Now let us contrast the beautifully organic origins of the imperial system with those of the metric. Whereas the foot and the cable trace their roots to human anatomy or innocent agricultural practices, units such as the metre and the gram emerged at a time when France was preoccupied with slaughtering its aristocracy. Metric units are also either bewilderingly confusing (the metre was first deemed to be one ten-millionth of the distance from the equator to the North Pole) or mind-numbingly drab (the kilogram was standardised against a blob of platinum incarcerated in a Parisian vault.)
Let us also not forget that at the same time as ascertaining the earth’s circumference and hacking away brutally at the landscape to create these prototype measurements, the French élite was also busying itself with vitiating time. Not content with the perfectly satisfactory division of the day into 24 units of 60 minutes, Napoleon sought to indulge his ten-addiction yet further with the decimalised clock. Thankfully, its life was short-lived.

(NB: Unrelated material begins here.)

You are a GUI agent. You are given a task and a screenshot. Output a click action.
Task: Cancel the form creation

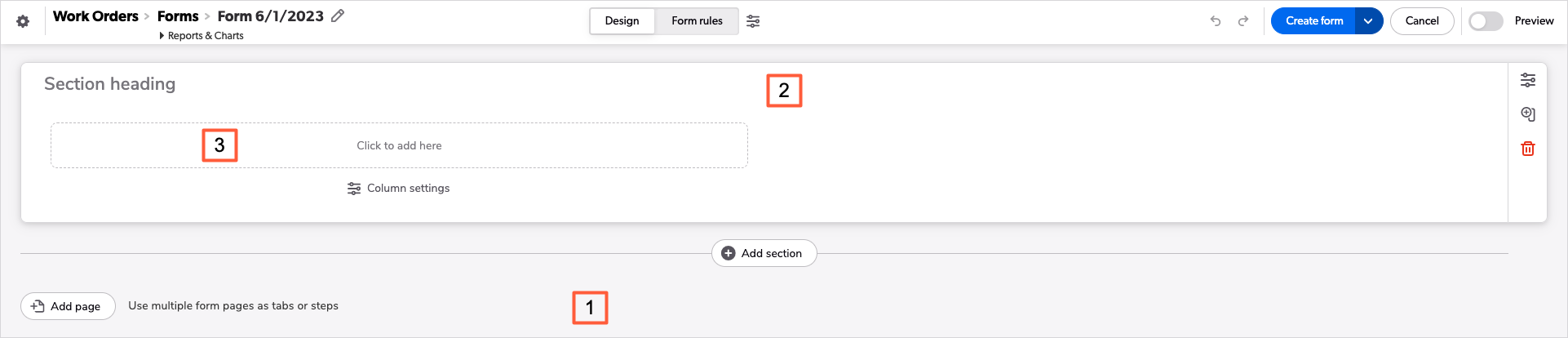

We must now do to the metric system what the world did to Napoleon’s perturbing vandalisation of the clock only two centuries ago. Not only were metric measurements unearthed and exported by bloodthirsty tyrants, but they also lack the ineffable versatility of those which this country honoured for so long. Our metric-obsessed simpletons are lumbered with the clumsy inelegance of millimetres, centimetres and kilometres all being diminutives or superlatives of the same basic building block, first stumbled upon by swinging a rope around in a cathedral. Conversely, on this side of the Channel, we were bequeathed the unimaginable flexibility of employing the inch, the foot, the yard, the cable, the furlong, the link, the chain, the fathom, and the mile to unequivocally describe the distance to which we refer. Put simply, the history of the metric unit is indelibly scarred with the secretions of continental autocracy, whilst depriving their users of the lexical precision we have come to enjoy.
This, I assert, is not a system into which we should buy. It pains me to see liquids being sold in millilitres when fluid ounces would suffice. I shudder when road signs advise of parking 400 metres ahead, when yards would be more appropriate. More worryingly, I fear for the day when I’m no longer obeying the speed limit in miles per hour, have forgotten my weight in stones and pounds and my beer is served in 500ml glasses when I frequent the local pub (although with this, losing 12% of the pint is equally as egregious as losing the pint itself.) No, I’m not blind – much like sand after a day at the beach, the metric system has osmotically inveigled itself into every crevice and orifice of public and private life, yet I can’t help think that protecting our imperial measurements from the onslaught would in turn protect us from the insidious uniformity that the alternative purports to impose. After all, language moulds the mind.
SatNavs need not bellow commands to ‘turn right in 4 furlongs’ or ‘follow the road for 2 leagues’, neither, in all seriousness, would I expect EasyJet to inform me of a one slug weight limit for my luggage, but giving feet and inches a monopoly over height and enshrining miles per hour as the threshold by which plod will decide our fate would prove, if it was ever needed, that measurements cast in the shadow of the plough are superior to those cast in the shadow of the guillotine. Or, maybe, I should just stop thinking about pointless twaddle whilst cycling in Norfolk.
George Wright (Ex-Secretary, Former Deputy Returning Officer, Ex-Treasurer, Ex-Whip, Ex-Committee Member, St John’s College) is an undergraduate in his second year of studying Philosophy, Politics, and Economics.